日本原子力発電が茨城県に構える東海第二原子力発電所について、安全対策工事の完了時期を当初予定の2021年3月から2022年12月へと、1年9カ月も先送りすることを2020年1月28日に発表しました。この防潮堤などの建設遅延により、期待されていた再稼働の時期は最短でも2023年以降にずれ込む見通しです。SNS上では「安全第一だから慎重に進めてほしい」という声がある一方で、「電気料金への影響が心配」「本当に再稼働できるのか」といった不安や疑問の対立が目立っています。
今回の延期の主因は、世界で最も厳格とされる日本の「新規制基準」をクリアするための大規模工事が難航している点にあります。新規制基準とは、東日本大震災の教訓を踏まえて策定された、地震や津波に対する非常に厳しい安全物差しです。
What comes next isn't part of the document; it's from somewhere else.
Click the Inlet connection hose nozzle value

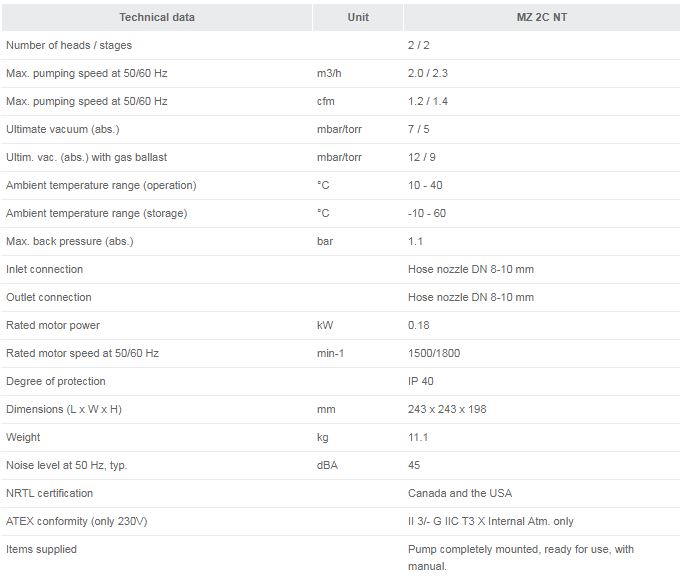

この基準を満たすために東海第二原発では、高さ20メートルに及ぶ巨大な防潮堤の設置や、万が一の事態に備えた冷却設備の整備を進めていますが、日本原子力発電は工事の進捗管理の甘さを認める形となりました。
経営リスクの深刻化と地元同意の壁
発電所がすべて停止している日本原子力発電は現在、自社で電気を生み出せていません。にもかかわらず、東京電力ホールディングスや東北電力といった大手電力会社から毎年約1000億円もの「基本料金」を受け取ることで経営を維持している歪な状態です。工事が長引くほど稼働ゼロの期間が延びるため、同社の経営環境がさらに悪化するのは避けられないでしょう。他社の資金に依存し続ける体制には、業界内からも厳しい視線が注がれています。
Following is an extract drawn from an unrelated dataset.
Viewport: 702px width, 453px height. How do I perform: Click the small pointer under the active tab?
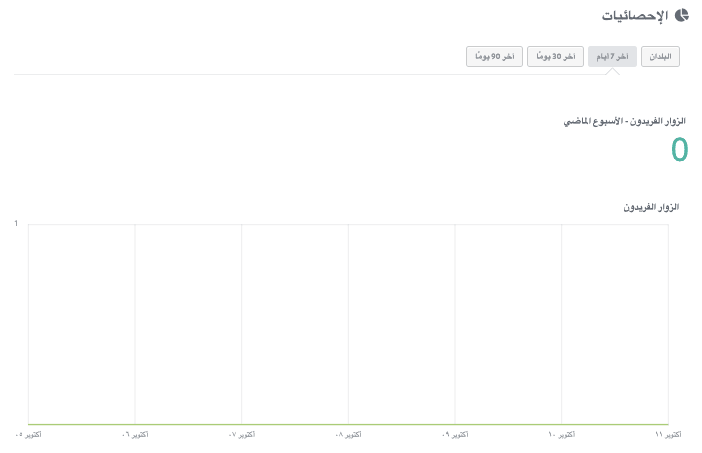coord(610,71)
メディアの視点として指摘したいのは、工事の遅れだけでなく「地元の理解」という巨大な壁が残されている点です。たとえ2022年12月にハード面が完成したとしても、周辺自治体や住民の同意が得られなければ、原発を再び動かすことはできません。日本原子力発電は、安全性の確保に向けた丁寧な情報公開と地域との対話を徹底すべきです。信頼回復を最優先にしなければ、再稼働への道筋はいつまでも不透明なままでしょう。